Examples of problems for which AML will not be a good fit include:

  • Is this a picture of a dog or a cat?
  • What are the multi dimensional clusters of this data?
  • Given this user’s purchase history, what other products would they like?

Ethics

Before diving into building making predictions, it’s worth discussing the ethics of machine learning. Models make predictions which have real-world consequences. When you are involved in building such systems, you must think about the ramifications. In particular, think about the bias in your training data. If you are working on a project that will be rolled out across a broad population, make sure your training data is evenly distributed.

In addition, it’s worth thinking about how your model will be used. (This framework is pulled from the excellent “Weapons of Math Destruction” by Cathy O’Neil). Consider:

  • Opacity: How often is it updated? Is the data source available to all people affected by the model?
  • Scale: How many people will this system affect, now or in the future?
  • Damage: What kind of decisions are being made with this model? Deciding whether to show someone an ad has far fewer ramifications than deciding whether someone is a good credit risk or not.

Even more than software developers, people developing ML models need to consider the ethics of the systems they build. Software developers build tools that humans use, whereas ML models affect human beings, often without their knowledge.

Think about what you are building.

The Data Pipeline

An AML process can be thought of like a pipeline. You push data in on one end, build certain constructs that the AML system leverages, and eventually, you get predictions out on the other end. The first steps for most ML problems are to determine the question you are trying to answer and to locate the requisite data. This article won’t discuss these efforts, other than to note that garbage in, garbage out applies to ML just as much as it does to other types of data processing.
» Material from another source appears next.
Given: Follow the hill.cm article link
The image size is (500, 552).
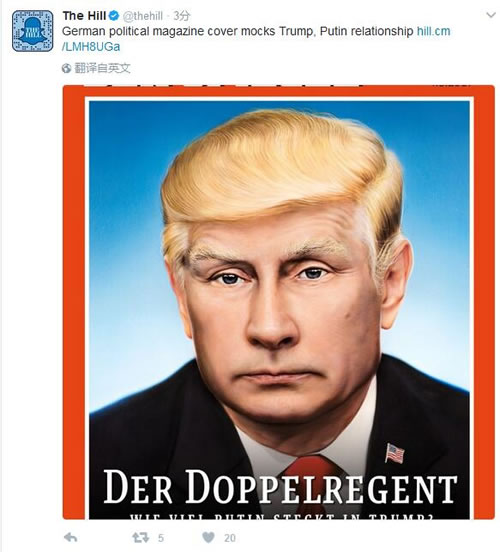Looking at the screenshot, I should click(x=433, y=31).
Make sure you have good data, plenty of it, and know what kind of predictions you want to make before building an AML system.

All these AML operations can either be done via the AWS console or the AWS API. For initial exploration, the console is preferable; it’s easier to understand and requires no coding. For production use, you should use the API to build a repeatable system. All the data and scripts mentioned below are freely available on Github (https://github.com/mooreds/amazonmachinelearning-anintroduction) and can serve as a base for your own data processing scripts.

The Data Pipeline: Load the data

When you are starting out with AML, you need to make your data available to the AML system in CSV format. It also must be in a location accessible to AML.

For this post, I’m going to use data provided by UCI. In particular, I’m going to use census data that was collected in the 1990s and includes information like the age of the person, their marital status, and their educational level. This is called the ‘adult’ data set. The target variable will be whether or not the user makes more or less than $50,000 per year. This data set has about 20k records. Here is some sample data:

Note that this dataset is a bit atypical in that it has only training data. There are no observations (input data without the target variable) available to me. So I can train a model, but won’t have any data to make predictions. In order to fully show the power of AML, I’m going to split the dataset into two parts as part of the prep:

  • training data which includes the target variable and which will be used to build the model.
  • observations, which will be passed to the model to obtain predictions. These observations will not include the target variable.

For real world problems you’ll want to make sure you have a steady stream of observations on which to make predictions, and your prep script won’t need to split the initial dataset.

I also need to transform this dataset into an AML compatible format and load it up to S3. A script will help with the first task. This script will turn the <=50K and >50K values into boolean values that AML can process. It will also prepend the header row for easier variable identification later in the process. Full code is available here: https://github.com/mooreds/amazonmachinelearning-anintroduction/blob/master/dataprep/adult.py

Running that script yields the following training data (the last value is the target variable, which the model will predict):

It also provides the following observation data, with the target variable removed:

This prep script is a key part of the process and can execute anywhere and in any language. Other kinds of transformations that are best done in a prep script:

  • Converting non-CSV format (JSON, XML) data to CSV.
  • Turning date strings into offsets from a canonical date.
  • Removing personally identifiable information.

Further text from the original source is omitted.